> Records for this exercise:
════
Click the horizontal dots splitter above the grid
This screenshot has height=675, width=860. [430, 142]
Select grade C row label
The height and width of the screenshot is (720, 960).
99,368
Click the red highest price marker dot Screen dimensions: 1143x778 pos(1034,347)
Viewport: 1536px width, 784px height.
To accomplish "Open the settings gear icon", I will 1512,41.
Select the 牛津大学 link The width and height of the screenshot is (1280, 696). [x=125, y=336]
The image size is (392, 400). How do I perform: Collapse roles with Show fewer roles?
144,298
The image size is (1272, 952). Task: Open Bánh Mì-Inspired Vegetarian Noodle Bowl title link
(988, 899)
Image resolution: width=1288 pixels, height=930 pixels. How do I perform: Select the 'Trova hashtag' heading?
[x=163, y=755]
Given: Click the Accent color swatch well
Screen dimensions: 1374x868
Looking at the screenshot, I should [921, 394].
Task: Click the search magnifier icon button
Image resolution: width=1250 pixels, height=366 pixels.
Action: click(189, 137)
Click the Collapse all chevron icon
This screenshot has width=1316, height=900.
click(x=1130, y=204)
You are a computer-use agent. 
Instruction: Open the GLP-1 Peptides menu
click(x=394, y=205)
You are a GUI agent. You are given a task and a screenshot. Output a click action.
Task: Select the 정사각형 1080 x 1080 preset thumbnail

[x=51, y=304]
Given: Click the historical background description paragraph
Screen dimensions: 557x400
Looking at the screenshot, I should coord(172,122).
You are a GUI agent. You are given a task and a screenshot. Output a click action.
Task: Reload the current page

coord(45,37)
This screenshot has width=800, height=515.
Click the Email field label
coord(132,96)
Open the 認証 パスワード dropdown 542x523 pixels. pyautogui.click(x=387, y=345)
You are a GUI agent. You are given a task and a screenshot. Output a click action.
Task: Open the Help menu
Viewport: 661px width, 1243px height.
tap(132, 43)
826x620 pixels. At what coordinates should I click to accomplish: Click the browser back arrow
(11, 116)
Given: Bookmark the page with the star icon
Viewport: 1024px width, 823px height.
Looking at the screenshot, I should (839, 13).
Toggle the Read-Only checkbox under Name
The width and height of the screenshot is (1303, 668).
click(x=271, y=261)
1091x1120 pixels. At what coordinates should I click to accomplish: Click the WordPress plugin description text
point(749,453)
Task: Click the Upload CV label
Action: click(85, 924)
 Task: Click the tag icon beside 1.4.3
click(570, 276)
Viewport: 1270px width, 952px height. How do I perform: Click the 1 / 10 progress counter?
════
> Required work: Exact reproduction of every entry is needed.

> Exercise solution:
Click the horizontal dots splitter above the grid
This screenshot has height=675, width=860. [430, 142]
Select grade C row label
The height and width of the screenshot is (720, 960).
99,368
Click the red highest price marker dot Screen dimensions: 1143x778 pos(1034,347)
Viewport: 1536px width, 784px height.
To accomplish "Open the settings gear icon", I will 1512,41.
Select the 牛津大学 link The width and height of the screenshot is (1280, 696). [x=125, y=336]
The image size is (392, 400). How do I perform: Collapse roles with Show fewer roles?
144,298
The image size is (1272, 952). Task: Open Bánh Mì-Inspired Vegetarian Noodle Bowl title link
(988, 899)
Image resolution: width=1288 pixels, height=930 pixels. How do I perform: Select the 'Trova hashtag' heading?
[x=163, y=755]
Given: Click the Accent color swatch well
Screen dimensions: 1374x868
Looking at the screenshot, I should [921, 394].
Task: Click the search magnifier icon button
Image resolution: width=1250 pixels, height=366 pixels.
Action: click(189, 137)
Click the Collapse all chevron icon
This screenshot has width=1316, height=900.
click(x=1130, y=204)
You are a computer-use agent. 
Instruction: Open the GLP-1 Peptides menu
click(x=394, y=205)
You are a GUI agent. You are given a task and a screenshot. Output a click action.
Task: Select the 정사각형 1080 x 1080 preset thumbnail

[x=51, y=304]
Given: Click the historical background description paragraph
Screen dimensions: 557x400
Looking at the screenshot, I should coord(172,122).
You are a GUI agent. You are given a task and a screenshot. Output a click action.
Task: Reload the current page

coord(45,37)
This screenshot has width=800, height=515.
Click the Email field label
coord(132,96)
Open the 認証 パスワード dropdown 542x523 pixels. pyautogui.click(x=387, y=345)
You are a GUI agent. You are given a task and a screenshot. Output a click action.
Task: Open the Help menu
Viewport: 661px width, 1243px height.
tap(132, 43)
826x620 pixels. At what coordinates should I click to accomplish: Click the browser back arrow
(11, 116)
Given: Bookmark the page with the star icon
Viewport: 1024px width, 823px height.
Looking at the screenshot, I should (839, 13).
Toggle the Read-Only checkbox under Name
The width and height of the screenshot is (1303, 668).
click(x=271, y=261)
1091x1120 pixels. At what coordinates should I click to accomplish: Click the WordPress plugin description text
point(749,453)
Task: Click the Upload CV label
Action: click(85, 924)
 Task: Click the tag icon beside 1.4.3
click(570, 276)
Viewport: 1270px width, 952px height. How do I perform: Click the 1 / 10 progress counter?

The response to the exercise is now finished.